India to Spend $2.2 Billion on Water Supplies, Ganges

Prime Minister Narendra Modi’s new government today pledged 131 billion rupees ($2.2 billion) in spending on water projects to improve supplies and the condition of the Ganges, India’s largest river.

Asia’s third-biggest economy will develop watersheds, build more pumping stations and start to clean the Ganga, blighted by raw sewage along much of its 2,525-kilometer (1,570-mile) route, as India endures a year of “unpredictable” monsoons, Finance Minister Arun Jaitley said.

The government will use 36 billion rupees to improve drinking supplies for about 20,000 villages and small towns affected by arsenic and fluoride contamination, Jaitley told Parliament in the minister’s annual budget speech. About 21.42 billion rupees will be spent on watershed development and 20.37 billion rupees on Ganga upgrades. About 42 billion rupees will go to developing inland waterways in the plan.

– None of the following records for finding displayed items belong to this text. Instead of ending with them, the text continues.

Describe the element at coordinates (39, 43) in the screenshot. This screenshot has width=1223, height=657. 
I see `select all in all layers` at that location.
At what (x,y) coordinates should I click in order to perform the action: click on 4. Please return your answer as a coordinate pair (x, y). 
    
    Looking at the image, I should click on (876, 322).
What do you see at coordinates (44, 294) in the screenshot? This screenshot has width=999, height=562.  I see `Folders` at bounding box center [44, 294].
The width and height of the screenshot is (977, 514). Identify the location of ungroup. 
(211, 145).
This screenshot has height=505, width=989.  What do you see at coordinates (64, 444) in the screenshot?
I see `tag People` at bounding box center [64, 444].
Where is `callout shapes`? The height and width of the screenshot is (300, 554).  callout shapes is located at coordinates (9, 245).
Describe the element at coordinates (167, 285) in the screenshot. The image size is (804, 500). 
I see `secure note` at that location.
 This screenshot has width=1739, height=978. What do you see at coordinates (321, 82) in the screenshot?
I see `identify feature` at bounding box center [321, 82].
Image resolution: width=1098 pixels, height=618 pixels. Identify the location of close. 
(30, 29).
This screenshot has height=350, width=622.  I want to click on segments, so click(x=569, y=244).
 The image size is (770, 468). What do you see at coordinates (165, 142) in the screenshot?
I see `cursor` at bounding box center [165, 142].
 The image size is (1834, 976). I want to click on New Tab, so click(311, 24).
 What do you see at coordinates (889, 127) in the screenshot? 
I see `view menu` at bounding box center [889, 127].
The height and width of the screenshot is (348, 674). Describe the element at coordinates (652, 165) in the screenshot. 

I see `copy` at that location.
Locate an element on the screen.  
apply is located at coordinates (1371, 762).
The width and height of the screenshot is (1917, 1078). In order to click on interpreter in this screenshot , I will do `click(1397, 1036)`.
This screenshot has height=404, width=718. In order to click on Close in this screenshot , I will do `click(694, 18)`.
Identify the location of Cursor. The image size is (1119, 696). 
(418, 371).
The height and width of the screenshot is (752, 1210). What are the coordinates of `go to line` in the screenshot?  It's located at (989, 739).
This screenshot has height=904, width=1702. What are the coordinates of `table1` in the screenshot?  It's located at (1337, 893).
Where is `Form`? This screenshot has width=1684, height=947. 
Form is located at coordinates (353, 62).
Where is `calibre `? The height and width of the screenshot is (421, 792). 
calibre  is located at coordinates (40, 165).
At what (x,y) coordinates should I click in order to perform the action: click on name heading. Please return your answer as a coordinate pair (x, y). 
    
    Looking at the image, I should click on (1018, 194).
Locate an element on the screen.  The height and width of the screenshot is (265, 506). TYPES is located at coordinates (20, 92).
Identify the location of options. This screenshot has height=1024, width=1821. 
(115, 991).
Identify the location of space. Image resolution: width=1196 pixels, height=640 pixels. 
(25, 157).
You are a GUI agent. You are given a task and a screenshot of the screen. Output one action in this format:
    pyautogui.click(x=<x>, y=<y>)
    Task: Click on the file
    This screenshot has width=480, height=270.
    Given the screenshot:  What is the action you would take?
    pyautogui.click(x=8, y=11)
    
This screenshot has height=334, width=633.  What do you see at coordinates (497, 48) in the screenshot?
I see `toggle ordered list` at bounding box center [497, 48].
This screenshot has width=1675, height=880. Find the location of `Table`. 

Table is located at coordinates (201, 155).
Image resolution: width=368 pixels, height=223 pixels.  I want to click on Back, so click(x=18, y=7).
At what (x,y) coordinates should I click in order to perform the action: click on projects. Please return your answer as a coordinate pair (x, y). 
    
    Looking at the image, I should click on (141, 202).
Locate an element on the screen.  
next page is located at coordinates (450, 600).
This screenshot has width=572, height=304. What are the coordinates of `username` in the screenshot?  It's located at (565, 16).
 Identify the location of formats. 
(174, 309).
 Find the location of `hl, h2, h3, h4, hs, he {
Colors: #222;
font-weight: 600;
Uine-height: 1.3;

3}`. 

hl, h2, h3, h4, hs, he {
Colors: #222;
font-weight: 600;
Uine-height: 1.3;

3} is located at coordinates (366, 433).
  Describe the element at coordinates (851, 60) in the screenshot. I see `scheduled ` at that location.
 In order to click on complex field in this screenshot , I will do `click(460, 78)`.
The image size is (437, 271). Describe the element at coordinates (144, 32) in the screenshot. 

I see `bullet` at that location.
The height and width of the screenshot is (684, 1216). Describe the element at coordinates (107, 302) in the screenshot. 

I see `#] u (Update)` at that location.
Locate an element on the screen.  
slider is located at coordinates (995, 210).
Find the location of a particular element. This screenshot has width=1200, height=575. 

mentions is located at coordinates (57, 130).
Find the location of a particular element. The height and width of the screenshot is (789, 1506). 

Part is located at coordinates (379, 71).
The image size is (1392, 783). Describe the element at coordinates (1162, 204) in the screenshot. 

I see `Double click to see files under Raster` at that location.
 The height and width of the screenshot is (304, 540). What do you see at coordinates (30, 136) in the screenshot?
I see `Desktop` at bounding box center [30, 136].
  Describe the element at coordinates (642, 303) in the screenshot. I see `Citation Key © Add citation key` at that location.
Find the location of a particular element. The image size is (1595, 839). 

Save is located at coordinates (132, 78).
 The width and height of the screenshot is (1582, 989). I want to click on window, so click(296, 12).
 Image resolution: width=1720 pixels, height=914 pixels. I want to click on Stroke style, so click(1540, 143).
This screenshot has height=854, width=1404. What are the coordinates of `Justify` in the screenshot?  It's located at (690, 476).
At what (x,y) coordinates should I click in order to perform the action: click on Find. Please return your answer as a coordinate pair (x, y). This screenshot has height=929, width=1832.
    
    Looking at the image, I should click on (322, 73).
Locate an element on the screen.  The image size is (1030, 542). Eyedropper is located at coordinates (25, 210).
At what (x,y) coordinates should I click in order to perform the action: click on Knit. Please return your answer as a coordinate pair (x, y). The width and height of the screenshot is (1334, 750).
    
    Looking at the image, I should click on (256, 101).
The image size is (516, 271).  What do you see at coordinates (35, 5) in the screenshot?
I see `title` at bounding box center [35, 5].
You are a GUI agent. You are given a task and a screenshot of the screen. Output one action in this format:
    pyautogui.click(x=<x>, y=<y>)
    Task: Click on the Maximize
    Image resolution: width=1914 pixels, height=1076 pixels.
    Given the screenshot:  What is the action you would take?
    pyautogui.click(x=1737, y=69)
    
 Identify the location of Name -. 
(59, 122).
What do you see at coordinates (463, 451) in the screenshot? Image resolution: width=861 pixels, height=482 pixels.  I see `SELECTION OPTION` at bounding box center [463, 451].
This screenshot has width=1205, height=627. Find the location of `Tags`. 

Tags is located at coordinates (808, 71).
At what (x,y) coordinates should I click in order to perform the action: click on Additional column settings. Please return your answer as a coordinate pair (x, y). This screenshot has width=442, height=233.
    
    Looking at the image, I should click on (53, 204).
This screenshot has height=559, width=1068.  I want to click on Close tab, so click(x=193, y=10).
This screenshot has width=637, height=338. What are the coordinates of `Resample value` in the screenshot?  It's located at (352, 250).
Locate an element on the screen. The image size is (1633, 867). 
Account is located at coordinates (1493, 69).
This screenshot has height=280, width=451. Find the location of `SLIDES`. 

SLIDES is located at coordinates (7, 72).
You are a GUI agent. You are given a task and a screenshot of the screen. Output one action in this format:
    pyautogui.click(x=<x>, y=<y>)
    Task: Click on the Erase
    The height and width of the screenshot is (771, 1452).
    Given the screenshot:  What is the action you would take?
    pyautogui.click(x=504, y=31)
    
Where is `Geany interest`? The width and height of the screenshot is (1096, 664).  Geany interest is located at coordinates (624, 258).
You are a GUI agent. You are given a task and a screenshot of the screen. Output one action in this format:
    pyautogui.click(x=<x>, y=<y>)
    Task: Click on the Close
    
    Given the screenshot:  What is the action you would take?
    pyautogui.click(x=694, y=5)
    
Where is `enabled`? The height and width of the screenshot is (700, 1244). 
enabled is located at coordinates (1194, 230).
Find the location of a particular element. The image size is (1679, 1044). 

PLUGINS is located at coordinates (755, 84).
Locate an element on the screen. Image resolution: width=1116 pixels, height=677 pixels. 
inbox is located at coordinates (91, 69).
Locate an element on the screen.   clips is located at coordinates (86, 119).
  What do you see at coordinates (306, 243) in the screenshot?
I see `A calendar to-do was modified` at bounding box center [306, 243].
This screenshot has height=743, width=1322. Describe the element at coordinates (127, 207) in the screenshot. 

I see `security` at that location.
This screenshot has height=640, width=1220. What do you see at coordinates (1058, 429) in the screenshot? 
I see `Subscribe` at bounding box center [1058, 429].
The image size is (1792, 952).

In a time when water demand worldwide is projected to climb by 55 percent from 2000 to 2050, India will also invest in more solar-water pumps to boost irrigation, Jaitley said. The second-most populous nation is expecting its lowest monsoon rainfall since 2009 as El Nino emerges. The seasonal showers are the main source of irrigation for the nation’s 263 million farmers because about 55 percent of crop land is rain-dependent.